L’humoriste Guy Bedos s’est éteint jeudi dernier. Pour lui rendre hommage, son fils, Nicolas, a pris la plume pour lui écrire quelques mots d’adieu. Une missive très touchante, dévoilée ce lundi par France inter.

Le 28 mai dernier, c’est le cœur lourd que Nicolas Bedos annonçait le décès de son père, Guy Bedos. L’humoriste s’est éteint à l’âge de 85 ans.

Ce lundi, France Inter a dévoilé les derniers mots que l’acteur et réalisateur adresse à son père. Une émouvante lettre d’adieu, lue par Augustin Trapenard. Extraits.

Derniers instants

« Une dernière nuit près de toi. Des bougies, un peu de whisky, ta main si fine et féminine qui sert la mienne jusqu’au p’tit jour du dernier jour. Ton regard enfantin qui désarme un peu plus le gamin que j’redeviens », commence Nicolas Bedos.

« Fâché de ne plus pouvoir parler, tu envoies des baisers muets à ta femme adorée, à ta fille bien aimée, à la fenêtre sur l’Île Saint Louis, au soleil que tu fuis. Des gestes silencieux qui font un boucan merveilleux dans nos yeux malheureux. »

 « Tu n’es pas loin »

L’acteur et réalisateur poursuit : « On va t’emmener, maintenant, dans ton costume de scène. On va t’emmener où tu voulais. D’abord à l’église Saint Germain, tu n’étais pas très pote avec les religions, mais les églises, ça t’emballait. Puis on t’envole en Corse, dans ce village qui te rendait un peu ta Méditerranée d’Alger. »

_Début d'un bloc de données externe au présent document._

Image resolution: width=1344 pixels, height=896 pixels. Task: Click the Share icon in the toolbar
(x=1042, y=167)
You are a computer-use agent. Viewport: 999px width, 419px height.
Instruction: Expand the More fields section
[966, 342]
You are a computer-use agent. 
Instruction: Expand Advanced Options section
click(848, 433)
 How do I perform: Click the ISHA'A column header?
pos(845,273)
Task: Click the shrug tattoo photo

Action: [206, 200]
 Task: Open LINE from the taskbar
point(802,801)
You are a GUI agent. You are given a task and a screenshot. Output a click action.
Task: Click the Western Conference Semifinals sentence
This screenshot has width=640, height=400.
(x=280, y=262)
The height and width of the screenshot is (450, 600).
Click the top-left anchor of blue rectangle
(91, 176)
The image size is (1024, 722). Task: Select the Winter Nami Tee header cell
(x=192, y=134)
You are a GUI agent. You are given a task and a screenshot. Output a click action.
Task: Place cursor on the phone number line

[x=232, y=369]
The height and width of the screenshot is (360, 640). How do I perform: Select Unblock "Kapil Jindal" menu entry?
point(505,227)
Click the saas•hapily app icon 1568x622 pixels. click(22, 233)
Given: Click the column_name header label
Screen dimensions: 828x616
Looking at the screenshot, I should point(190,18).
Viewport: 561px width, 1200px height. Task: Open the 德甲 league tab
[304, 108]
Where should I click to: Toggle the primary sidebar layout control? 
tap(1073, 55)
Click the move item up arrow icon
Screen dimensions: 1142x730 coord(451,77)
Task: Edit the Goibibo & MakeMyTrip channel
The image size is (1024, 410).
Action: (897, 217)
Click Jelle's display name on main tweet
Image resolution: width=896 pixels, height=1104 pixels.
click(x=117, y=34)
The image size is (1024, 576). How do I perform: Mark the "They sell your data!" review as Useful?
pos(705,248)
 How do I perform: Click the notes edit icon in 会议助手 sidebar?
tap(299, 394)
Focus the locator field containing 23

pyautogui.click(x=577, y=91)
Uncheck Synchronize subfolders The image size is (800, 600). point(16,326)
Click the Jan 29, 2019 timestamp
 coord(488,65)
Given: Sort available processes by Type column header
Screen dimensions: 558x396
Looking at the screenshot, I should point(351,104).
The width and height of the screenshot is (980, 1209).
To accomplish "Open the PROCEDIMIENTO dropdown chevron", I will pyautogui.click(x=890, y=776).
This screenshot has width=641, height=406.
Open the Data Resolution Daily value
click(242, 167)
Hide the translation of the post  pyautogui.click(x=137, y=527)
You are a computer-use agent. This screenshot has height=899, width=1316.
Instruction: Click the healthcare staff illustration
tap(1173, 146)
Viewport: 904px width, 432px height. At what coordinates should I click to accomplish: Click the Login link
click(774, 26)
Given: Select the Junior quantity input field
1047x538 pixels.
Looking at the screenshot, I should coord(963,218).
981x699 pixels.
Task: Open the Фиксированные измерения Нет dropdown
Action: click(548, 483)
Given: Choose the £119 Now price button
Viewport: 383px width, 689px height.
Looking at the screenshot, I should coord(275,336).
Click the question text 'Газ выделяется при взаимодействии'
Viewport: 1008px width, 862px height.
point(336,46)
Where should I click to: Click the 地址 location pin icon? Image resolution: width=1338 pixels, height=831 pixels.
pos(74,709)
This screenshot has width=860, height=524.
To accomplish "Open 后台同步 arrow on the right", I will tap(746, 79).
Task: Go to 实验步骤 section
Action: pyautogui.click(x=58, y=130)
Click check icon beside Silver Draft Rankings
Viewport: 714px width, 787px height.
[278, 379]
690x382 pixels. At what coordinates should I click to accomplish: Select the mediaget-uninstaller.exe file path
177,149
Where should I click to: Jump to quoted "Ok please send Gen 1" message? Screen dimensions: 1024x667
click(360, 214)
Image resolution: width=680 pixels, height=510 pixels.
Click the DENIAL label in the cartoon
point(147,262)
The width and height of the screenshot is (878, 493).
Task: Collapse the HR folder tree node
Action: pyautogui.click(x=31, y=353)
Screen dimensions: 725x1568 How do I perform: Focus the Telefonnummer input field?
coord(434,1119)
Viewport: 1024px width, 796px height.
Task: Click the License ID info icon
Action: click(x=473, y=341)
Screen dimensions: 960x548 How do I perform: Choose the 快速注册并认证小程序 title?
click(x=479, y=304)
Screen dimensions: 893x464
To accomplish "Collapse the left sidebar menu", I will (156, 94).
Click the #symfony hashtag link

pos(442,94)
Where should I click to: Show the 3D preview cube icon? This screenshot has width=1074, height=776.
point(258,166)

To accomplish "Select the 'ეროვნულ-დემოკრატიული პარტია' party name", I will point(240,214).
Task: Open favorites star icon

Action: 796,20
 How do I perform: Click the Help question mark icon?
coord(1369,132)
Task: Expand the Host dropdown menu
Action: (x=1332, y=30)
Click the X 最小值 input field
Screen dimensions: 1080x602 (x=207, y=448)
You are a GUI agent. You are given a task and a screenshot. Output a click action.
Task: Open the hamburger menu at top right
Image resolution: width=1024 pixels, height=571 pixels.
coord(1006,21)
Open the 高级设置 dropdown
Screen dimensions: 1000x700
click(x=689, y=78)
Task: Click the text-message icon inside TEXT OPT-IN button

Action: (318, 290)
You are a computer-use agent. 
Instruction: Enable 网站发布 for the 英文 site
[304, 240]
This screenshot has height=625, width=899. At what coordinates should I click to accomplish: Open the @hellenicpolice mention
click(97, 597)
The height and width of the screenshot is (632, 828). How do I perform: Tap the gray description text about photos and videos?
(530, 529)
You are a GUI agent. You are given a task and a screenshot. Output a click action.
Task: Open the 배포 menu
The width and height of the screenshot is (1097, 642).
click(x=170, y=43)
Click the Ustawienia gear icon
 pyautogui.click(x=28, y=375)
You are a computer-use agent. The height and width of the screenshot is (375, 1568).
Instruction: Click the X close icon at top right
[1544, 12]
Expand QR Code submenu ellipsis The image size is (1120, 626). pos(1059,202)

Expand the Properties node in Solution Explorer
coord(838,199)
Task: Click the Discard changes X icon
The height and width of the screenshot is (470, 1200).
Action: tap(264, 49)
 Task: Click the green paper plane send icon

« On va chanter avec Izia et les Tao, du Higelin, du Trenet, du Dabadie et Nougaro. On va t’faire des violons, du mélodrame a capella : faut pas mégoter son chagrin, à la sortie d’un comédien. Faut se lâcher sur les bravos et occuper chaque strapontin. C’est leur magot, c’est ton butin. D’autant que je sens que tu n’es pas loin… Tu n’es pas mort : tu dors enfin. »

La cérémonie des obsèques est prévue le 4 juin à Paris.